国は患者の療養の場を「病院」から「在宅」へと移行する動きを加速化させている退院後に家で安心してケアを受けるには、医療と介護の連携が欠かせないが、体制構築はまだ途上だ。地域では、病院と関係者間のルールを作るなど、連携の試みが始まっている。【細川貴代】

 福島県郡山市など12市町村で構成する県中医療圏は「退院調整ルール」を作成し、2016年度から運用している。患者の入院が決まった段階から、病院側と介護プランを作る地域のケアマネジャーらが、患者のスムーズな在宅移行のため必要な情報共有の流れを示したもので、地域のほぼ全医療・介護関係機関が参加し、成果も出ている。

 昨年8月、郡山市の太田熱海病院に、70代の女性が心不全で入院した。認知症があり、薬を飲み忘れて病状が悪化し入退院を繰り返していた。同居家族も持病があった。病院で退院支援を担う医療ソーシャルワーカーが本人や家族との面接を重ね、女性の「家に帰りたい」という強い希望を確認。入院前から女性を担当するケアマネから自宅の様子を聞き取りつつ、院内では多職種で退院後の生活を見据えた治療やリハビリを検討した。



 服薬や体調管理ができるよう、病院ワーカーは訪問介護や泊まりサービスも受けられる「小規模多機能型居宅介護」(小多機)の利用を提案。
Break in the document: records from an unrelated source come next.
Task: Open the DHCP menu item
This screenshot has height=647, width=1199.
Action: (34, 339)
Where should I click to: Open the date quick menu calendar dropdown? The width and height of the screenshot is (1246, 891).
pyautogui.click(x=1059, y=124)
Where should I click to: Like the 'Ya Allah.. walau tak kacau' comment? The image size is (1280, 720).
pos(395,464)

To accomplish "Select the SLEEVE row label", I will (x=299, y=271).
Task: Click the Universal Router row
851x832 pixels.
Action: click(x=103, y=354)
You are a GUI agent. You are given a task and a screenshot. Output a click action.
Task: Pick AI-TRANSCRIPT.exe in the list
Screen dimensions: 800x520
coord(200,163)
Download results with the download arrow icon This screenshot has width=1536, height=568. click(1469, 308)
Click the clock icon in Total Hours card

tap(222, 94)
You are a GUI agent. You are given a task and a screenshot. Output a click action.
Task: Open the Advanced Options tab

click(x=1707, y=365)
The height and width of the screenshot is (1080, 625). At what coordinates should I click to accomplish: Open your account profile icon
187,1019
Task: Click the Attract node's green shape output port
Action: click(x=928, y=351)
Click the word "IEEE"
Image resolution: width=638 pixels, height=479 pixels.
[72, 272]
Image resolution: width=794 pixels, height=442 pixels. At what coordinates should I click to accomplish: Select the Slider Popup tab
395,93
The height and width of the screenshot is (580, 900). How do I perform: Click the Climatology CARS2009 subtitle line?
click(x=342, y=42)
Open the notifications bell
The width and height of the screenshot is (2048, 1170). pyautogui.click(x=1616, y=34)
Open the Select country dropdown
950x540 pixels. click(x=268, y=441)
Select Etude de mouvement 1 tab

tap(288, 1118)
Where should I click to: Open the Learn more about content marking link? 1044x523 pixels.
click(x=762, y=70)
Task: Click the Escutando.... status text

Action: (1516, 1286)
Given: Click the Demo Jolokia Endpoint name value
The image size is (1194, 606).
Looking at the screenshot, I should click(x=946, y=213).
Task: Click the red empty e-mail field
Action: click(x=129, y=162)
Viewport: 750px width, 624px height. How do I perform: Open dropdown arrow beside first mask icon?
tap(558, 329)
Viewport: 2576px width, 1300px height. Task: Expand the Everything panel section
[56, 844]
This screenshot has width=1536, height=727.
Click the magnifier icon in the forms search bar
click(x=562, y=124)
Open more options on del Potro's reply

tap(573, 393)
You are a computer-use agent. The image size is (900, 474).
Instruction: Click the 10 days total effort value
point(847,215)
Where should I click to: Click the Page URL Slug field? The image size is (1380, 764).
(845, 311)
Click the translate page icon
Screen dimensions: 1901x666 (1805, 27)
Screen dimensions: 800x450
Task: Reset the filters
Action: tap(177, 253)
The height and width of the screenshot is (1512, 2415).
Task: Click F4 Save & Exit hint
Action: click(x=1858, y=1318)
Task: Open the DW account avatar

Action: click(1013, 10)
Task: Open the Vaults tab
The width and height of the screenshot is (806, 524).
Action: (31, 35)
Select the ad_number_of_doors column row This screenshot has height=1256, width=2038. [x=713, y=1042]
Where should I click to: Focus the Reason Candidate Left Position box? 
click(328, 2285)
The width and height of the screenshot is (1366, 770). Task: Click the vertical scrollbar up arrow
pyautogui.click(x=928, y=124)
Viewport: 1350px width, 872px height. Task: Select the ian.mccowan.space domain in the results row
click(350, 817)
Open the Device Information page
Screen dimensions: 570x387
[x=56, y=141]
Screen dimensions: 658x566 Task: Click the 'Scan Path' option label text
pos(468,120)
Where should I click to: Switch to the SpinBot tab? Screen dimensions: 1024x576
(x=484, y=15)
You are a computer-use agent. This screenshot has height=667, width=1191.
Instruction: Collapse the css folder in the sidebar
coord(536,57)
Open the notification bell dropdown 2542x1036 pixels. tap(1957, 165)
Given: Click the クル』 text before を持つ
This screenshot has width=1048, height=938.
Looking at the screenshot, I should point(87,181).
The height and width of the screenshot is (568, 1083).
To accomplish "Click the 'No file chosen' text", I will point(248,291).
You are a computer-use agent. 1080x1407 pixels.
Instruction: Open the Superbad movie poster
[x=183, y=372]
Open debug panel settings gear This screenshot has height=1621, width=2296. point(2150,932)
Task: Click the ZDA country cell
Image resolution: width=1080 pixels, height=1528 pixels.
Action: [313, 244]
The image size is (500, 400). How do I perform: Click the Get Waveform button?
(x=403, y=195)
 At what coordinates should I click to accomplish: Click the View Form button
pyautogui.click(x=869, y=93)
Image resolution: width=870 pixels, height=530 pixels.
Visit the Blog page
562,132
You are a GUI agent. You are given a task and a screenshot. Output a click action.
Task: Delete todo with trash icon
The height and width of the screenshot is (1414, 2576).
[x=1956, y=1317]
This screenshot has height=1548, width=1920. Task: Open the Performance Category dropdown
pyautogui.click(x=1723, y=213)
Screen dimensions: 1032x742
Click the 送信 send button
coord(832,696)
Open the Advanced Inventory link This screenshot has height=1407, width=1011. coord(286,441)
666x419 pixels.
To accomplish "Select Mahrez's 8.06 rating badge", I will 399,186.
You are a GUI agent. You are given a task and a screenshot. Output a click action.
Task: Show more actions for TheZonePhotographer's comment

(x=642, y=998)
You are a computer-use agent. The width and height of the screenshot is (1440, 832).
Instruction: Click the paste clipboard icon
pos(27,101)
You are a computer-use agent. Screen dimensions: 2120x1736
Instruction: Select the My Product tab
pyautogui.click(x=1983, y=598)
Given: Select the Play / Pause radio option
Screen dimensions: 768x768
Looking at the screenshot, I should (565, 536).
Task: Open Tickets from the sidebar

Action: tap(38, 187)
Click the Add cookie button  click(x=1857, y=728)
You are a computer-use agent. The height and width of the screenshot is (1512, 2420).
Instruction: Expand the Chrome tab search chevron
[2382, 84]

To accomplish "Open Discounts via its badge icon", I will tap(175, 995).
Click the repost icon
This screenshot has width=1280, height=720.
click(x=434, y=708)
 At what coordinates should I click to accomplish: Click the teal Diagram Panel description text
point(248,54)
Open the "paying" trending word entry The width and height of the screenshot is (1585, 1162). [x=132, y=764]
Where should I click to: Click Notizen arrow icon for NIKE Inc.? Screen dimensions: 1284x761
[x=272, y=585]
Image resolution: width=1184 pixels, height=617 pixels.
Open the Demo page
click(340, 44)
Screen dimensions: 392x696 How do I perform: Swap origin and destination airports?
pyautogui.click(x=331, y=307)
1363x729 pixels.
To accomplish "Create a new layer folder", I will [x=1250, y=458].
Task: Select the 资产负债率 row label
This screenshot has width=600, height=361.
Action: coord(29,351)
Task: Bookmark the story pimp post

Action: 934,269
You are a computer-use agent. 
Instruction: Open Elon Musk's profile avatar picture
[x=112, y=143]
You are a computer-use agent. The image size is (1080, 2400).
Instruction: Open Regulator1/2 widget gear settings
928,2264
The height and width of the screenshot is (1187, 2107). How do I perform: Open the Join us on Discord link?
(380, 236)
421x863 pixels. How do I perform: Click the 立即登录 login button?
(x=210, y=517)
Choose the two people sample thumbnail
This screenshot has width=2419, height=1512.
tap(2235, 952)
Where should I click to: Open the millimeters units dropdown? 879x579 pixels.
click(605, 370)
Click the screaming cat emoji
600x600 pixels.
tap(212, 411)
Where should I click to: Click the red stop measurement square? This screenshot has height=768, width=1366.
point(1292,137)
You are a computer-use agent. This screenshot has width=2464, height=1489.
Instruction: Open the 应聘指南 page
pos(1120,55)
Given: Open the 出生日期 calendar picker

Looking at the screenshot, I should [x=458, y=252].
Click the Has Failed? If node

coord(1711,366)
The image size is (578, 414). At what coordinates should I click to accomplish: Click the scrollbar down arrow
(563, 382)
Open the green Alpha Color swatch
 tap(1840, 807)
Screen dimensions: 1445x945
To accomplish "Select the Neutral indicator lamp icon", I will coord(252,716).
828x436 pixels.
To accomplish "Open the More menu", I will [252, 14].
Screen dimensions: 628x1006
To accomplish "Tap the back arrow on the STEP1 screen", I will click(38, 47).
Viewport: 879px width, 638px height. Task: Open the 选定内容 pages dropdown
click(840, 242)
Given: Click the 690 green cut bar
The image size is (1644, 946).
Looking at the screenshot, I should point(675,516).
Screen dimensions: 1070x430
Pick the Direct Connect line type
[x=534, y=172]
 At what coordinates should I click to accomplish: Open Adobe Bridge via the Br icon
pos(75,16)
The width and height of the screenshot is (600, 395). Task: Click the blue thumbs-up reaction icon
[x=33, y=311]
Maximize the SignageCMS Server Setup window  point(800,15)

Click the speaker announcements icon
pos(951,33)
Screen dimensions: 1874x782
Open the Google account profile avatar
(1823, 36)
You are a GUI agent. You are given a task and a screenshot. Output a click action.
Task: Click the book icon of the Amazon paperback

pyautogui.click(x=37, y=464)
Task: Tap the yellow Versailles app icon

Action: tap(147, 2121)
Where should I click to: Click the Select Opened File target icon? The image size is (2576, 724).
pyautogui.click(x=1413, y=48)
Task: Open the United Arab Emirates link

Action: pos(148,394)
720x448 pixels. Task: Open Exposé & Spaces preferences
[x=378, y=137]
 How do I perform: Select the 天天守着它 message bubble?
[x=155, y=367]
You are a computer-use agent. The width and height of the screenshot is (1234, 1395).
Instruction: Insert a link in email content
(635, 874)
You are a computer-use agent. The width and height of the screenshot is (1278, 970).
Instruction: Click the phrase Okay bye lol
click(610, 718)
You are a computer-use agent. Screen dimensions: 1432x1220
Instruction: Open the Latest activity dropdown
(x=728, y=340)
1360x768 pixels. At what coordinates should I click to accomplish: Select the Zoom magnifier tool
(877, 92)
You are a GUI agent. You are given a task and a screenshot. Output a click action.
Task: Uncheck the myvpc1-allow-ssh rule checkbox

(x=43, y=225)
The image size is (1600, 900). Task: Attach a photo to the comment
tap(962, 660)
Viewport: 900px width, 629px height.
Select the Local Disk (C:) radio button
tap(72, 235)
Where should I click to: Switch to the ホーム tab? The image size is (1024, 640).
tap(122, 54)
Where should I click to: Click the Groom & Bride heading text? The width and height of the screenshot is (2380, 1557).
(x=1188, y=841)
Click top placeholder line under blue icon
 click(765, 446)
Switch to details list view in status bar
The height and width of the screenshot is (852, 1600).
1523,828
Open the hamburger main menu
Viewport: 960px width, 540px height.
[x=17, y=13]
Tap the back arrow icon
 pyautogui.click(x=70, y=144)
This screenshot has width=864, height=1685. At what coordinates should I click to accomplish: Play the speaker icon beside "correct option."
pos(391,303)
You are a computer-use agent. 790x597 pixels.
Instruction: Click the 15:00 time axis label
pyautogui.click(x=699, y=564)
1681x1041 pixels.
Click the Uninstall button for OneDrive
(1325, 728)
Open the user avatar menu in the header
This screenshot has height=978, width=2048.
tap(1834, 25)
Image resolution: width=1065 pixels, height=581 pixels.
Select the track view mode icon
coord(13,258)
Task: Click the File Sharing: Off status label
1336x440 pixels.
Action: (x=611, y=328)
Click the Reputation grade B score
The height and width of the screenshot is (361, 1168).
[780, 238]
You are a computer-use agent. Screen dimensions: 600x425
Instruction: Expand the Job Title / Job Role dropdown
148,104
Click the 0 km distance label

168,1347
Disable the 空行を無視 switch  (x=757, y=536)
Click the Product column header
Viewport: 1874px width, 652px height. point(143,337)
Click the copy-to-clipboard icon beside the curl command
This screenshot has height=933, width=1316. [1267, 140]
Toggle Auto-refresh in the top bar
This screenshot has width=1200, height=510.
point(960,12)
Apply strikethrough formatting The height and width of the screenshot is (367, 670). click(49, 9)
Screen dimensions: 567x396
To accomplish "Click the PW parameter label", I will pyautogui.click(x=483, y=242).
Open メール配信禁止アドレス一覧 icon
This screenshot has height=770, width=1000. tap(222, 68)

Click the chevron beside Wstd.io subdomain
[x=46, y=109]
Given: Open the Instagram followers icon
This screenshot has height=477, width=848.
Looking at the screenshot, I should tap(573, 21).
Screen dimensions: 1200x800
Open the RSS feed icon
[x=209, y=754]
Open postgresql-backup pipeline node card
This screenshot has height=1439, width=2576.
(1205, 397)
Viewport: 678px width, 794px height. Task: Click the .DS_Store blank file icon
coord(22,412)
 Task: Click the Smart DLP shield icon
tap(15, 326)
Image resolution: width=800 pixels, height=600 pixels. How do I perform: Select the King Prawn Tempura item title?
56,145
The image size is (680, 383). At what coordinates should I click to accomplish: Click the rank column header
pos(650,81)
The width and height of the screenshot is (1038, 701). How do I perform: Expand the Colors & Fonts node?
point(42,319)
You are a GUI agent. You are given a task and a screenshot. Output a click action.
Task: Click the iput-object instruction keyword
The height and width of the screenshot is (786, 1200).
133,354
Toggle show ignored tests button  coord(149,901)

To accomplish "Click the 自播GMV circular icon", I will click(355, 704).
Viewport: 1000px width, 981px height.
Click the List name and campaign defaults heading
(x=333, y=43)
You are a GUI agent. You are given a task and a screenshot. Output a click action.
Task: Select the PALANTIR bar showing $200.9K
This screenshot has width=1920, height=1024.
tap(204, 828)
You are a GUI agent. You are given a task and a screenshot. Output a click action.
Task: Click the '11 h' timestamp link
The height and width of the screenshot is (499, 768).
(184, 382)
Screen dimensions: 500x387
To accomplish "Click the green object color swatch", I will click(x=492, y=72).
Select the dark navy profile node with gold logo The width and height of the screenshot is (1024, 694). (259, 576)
退院調整会議で本人と家族、ケアマネらと自宅生活の注意点を確認した。だが、退院後しばらくすると、女性は小多機に通わなくなった。病院ワーカーは新たなケアマネを探し、訪問看護など他のサービスを検討し支援した。

 7月で退院半年が経過したが、女性は自宅で生活を続けている。遠藤利子看護部長は「これまで患者の在宅情報がほとんどない中で病気の治療が行われていた。医師の在宅への関心も高まり、在宅を見据えたケアが可能になった。患者を安心して地域に戻せるようになった」と話す。

入院前から要介護認定されていた患者に限れば、ルール運用後、退院時に病院側からケアマネに引き継ぎがなされなかった「退院調整もれ」は、31%から18%(開始9カ月時点)に改善した。医療と介護職の相互理解も進み、同市の居宅介護支援事業所の木戸三代子ケアマネジャーは「各病院の担当者が明確になり、病院への連絡や相談がしやすくなった」と評価する。